Children (abolition of defence of reasonable punishment) (Wales) Act 2020

From March 2022, the law in Wales is changing. The Children (abolition of defence of reasonable punishment) (Wales) Act 2020 will help protect children’s rights by prohibiting the physical punishment of children.

This means physically punishing children will no longer be acceptable in Wales and will apply to anyone who lives in Wales and to all visitors to Wales.

The United Nations Convention on the Rights of the Child (UNCRC) is the basis for the policy and highlights the recognition of the right of the child to respect their human dignity, physical integrity and equal protection under the law.

The law was last reformed by Section 58 of the Children Act 2004 which had stopped the use of the ‘reasonable punishment defence’ for the charges of actual bodily harm or cruelty to a child.

The Children Wales Bill does not create a new criminal offence but will remove the current common law defence of reasonable punishment. This means that from March 2022, an adult cannot use the defence to assault or battery of reasonable punishment against a child. The removal of this defence will equally apply to both civil and criminal law.

The Bill was agreed by the Welsh Assembly Government on the 28 January 2020 and will become an Act following Royal Assent and will take effect in 2022.

What is the expected impact of the Bill?

If the police receive a report or a complaint that a child has been physically punished by an adult then the circumstances surrounding the incident will be investigated. A decision will then be made on what action to take, if any, based on the facts.

Cases referred to the Police and/or the Crown Prosecution Service will apply two tests:

  1. Is there evidence to charge, and
  2. Is it in the public interest to do so.

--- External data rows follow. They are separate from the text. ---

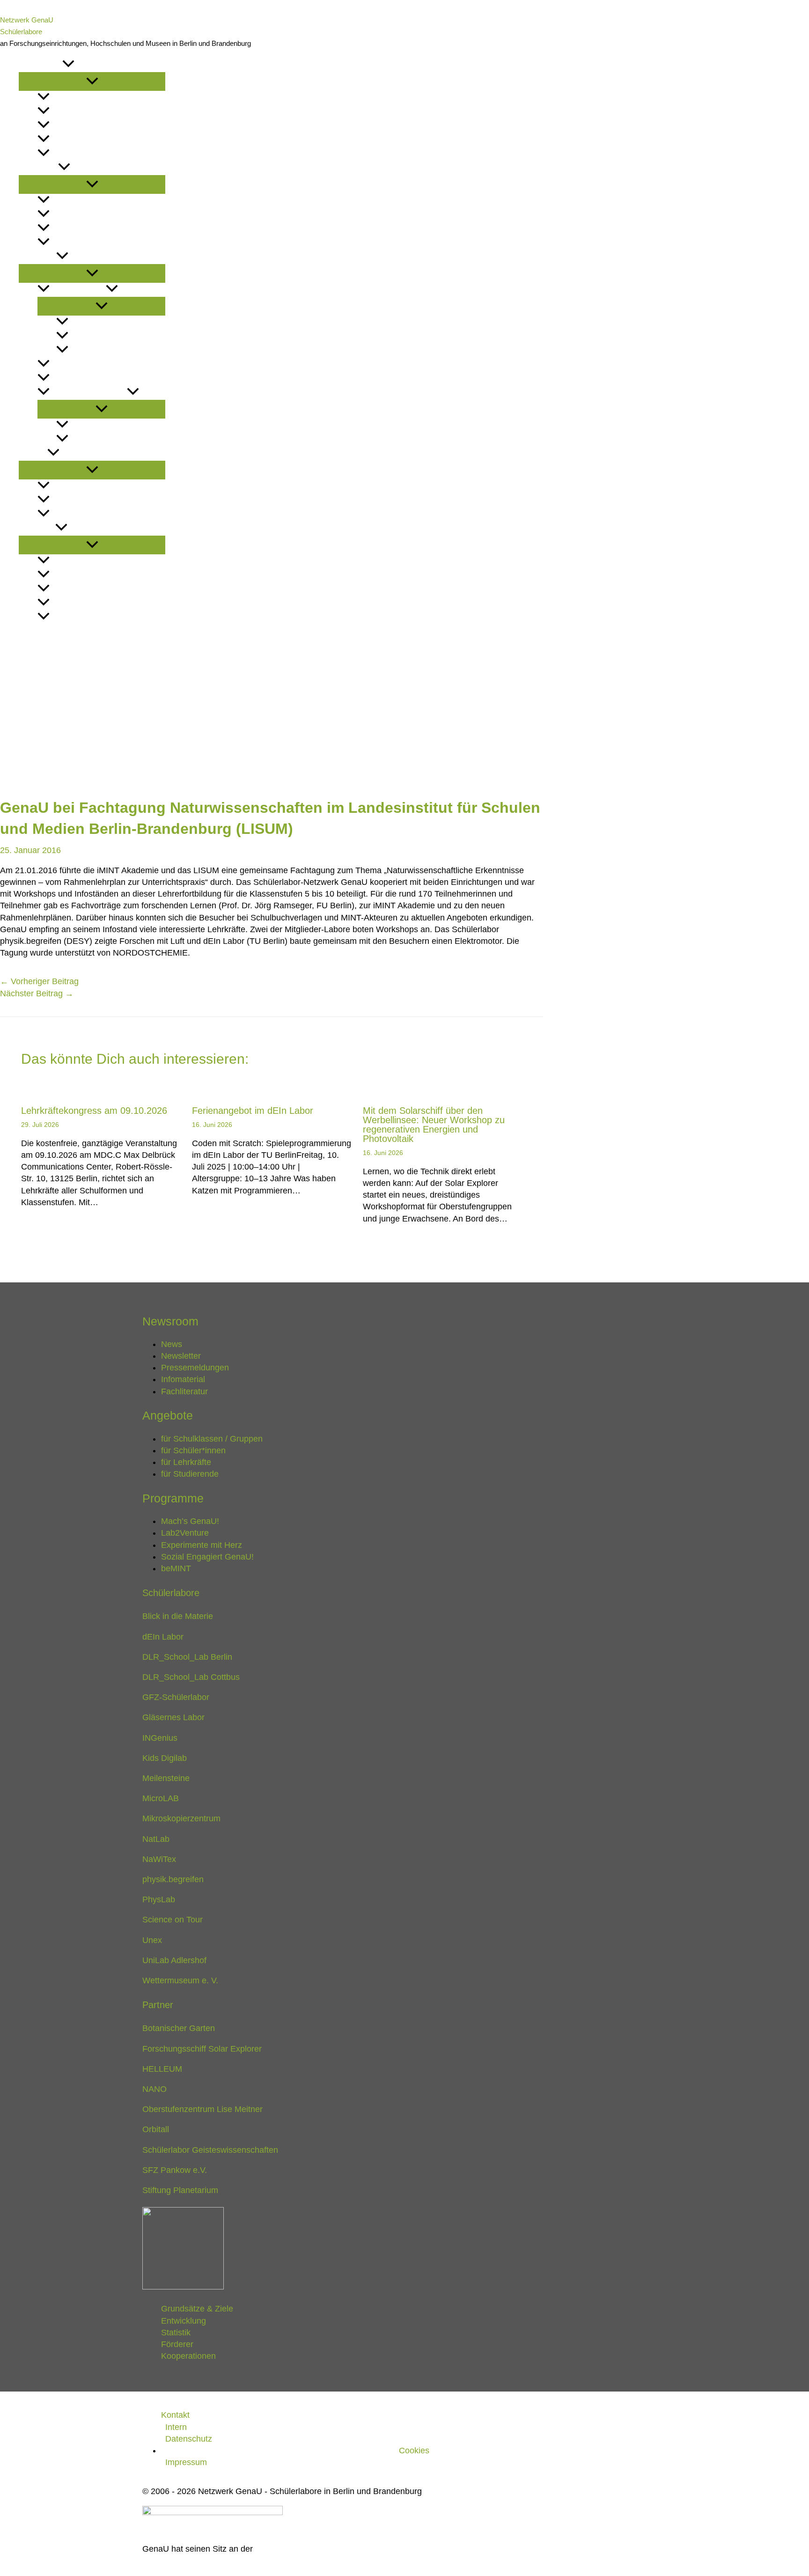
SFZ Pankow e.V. (174, 2170)
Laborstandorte (83, 514)
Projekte (37, 257)
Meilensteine (166, 1778)
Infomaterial (75, 140)
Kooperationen (80, 617)
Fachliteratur (184, 1391)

They will also consider what is in the best interests of the child. It is therefore expected that not all smacking offences reported will be prosecuted due to the likely use of cautions, community resolution orders or other warnings by police that may be preferred to criminal charges. Cautions and orders may however show up on an enhanced disclosure and barring service check.

Facts about the Bill

  • It does not create any new criminal offences
  • Children in Wales will be afforded the same legal protection from physical punishment as adults and their rights under the UNCRC will be upheld
  • There will be no new individual policing of families or changes to social services thresholds for intervention
  • The changes do not seek to criminalise parents for disciplining their children in a loving and caring way
  • It will not affect ordinary parenting acts that involve physical contact, such as brushing teeth or hair or pulling a child to safety from a busy road or fireplace.

Research from other countries

In 1979, Sweden became the first country in the world to explicitly ban corporal punishment of children. Other early adopters include Norway, Finland, Austria and Denmark. In 2000, Israel became the first non-European state to ban smacking.

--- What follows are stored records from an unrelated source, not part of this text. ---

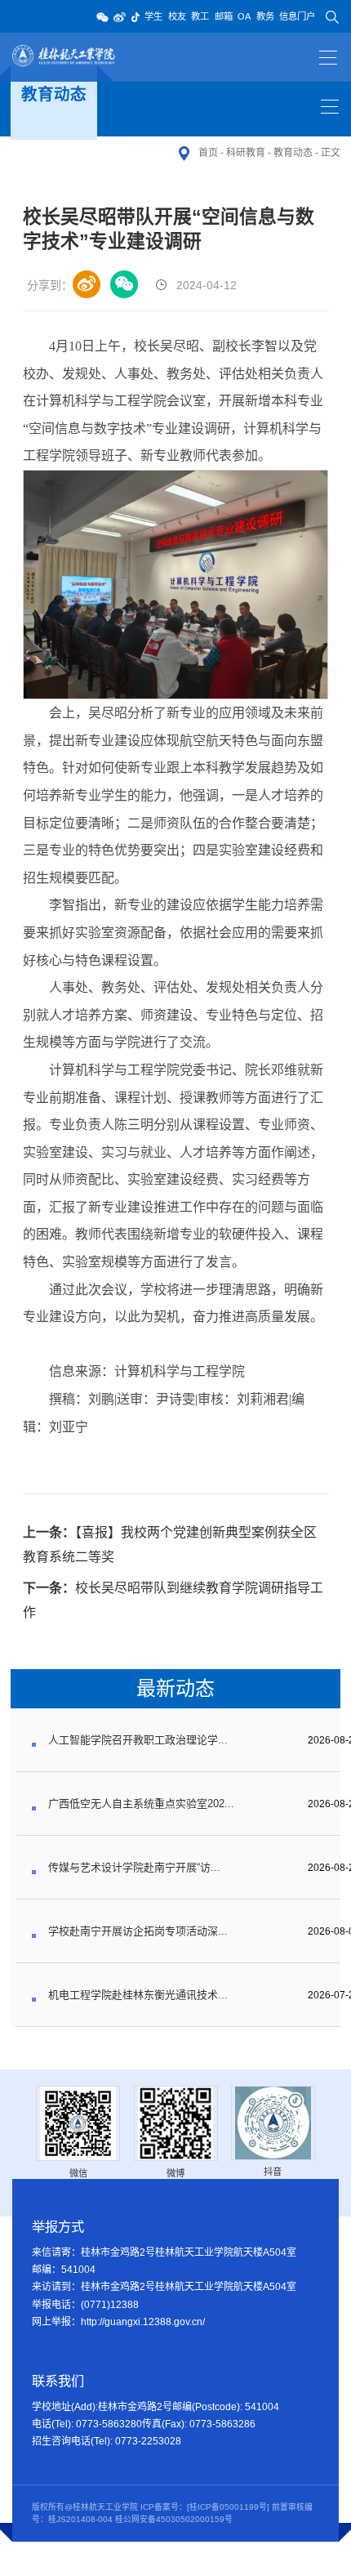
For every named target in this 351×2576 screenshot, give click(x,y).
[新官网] (65, 56)
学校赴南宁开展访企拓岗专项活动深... (138, 1931)
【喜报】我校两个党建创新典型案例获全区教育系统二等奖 (170, 1544)
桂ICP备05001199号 (228, 2506)
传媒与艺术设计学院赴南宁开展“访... (134, 1867)
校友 (177, 16)
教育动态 (293, 152)
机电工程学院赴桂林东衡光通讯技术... (138, 1995)
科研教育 (245, 152)
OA (244, 16)
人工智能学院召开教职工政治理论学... (138, 1740)
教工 (200, 16)
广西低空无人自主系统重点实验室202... (141, 1803)
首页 (208, 152)
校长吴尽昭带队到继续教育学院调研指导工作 (173, 1600)
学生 (153, 16)
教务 (265, 16)
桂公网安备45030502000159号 (174, 2519)
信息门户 (297, 16)
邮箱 (224, 16)
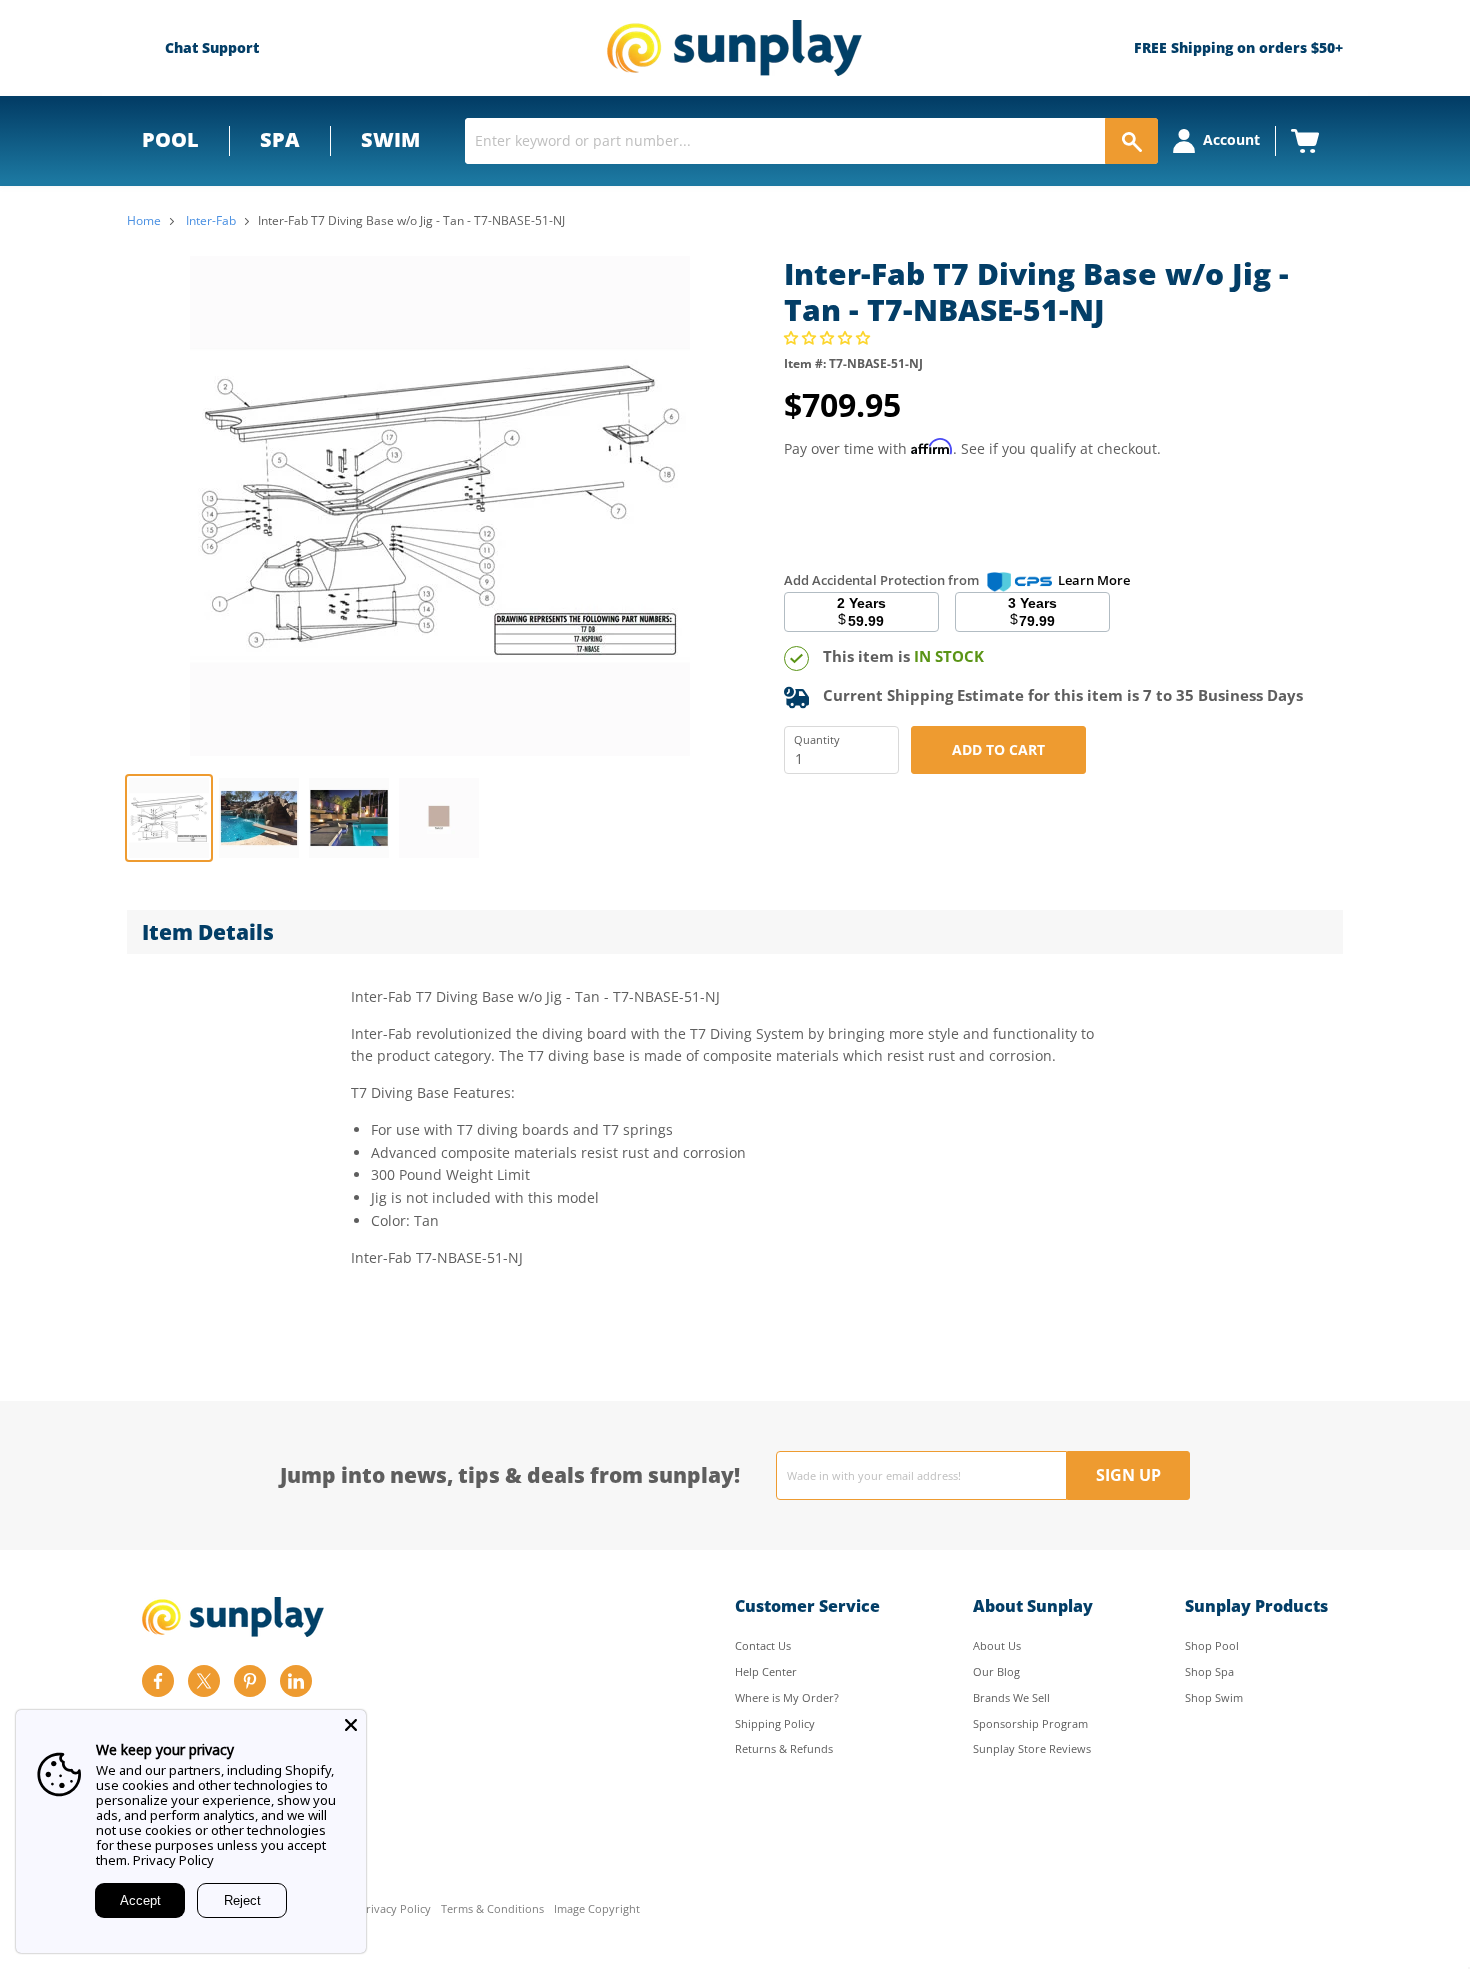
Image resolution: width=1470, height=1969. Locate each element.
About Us (997, 1645)
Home (144, 221)
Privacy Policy (395, 1909)
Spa (280, 139)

In more recent years, countries in Africa, Latin America and Asia have joined the list of nations where corporal punishment is banned.

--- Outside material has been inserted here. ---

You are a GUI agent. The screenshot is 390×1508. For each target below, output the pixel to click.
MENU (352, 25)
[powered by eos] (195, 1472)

According to figures sourced from UNICEF, today there are sixty countries, states and territories that have adopted legislation that fully prohibit using corporal punishment against children.

Sweden is the only country that has been able to follow the effect of the ban with repeated studies using the same methodology over a 40 year period. Whilst 90% of Swedish adults smacked their children in the 1970s, less than 10% did so by 2000 and this has figure has continued to reduced in the last survey in 2016. For the majority of Swedish parents, smacking is not an option and is looked on as adverse behaviour.

Sweden also launched an unprecedented publicity campaign at the time of the introduction of the law and recent research indicates that such campaigns and follow-ups of the law are important as people in many countries continue to believe in the necessity of corporal punishment despite bans.

When the ban was introduced in Scotland, an implementation group was set up to understand what guidance was needed for the public on reporting incidents, whether additional parenting support is needed and how this could be provided and also how the impact of the legislation can be monitored. In response, Scotland had produced literature to support the introduction of the new Act by producing leaflets, factsheets and Q&A posters for children themselves. In addition as part of ongoing work to support parents they have published a campaign on coping with being a parent.

It is clear that the change in the law is not meant to stigmatise parents but empower them by educating them to understand physical punishment does not work and can harm children. Education and the right support for both parents and children will be paramount to the success of the new Welsh Children Bill.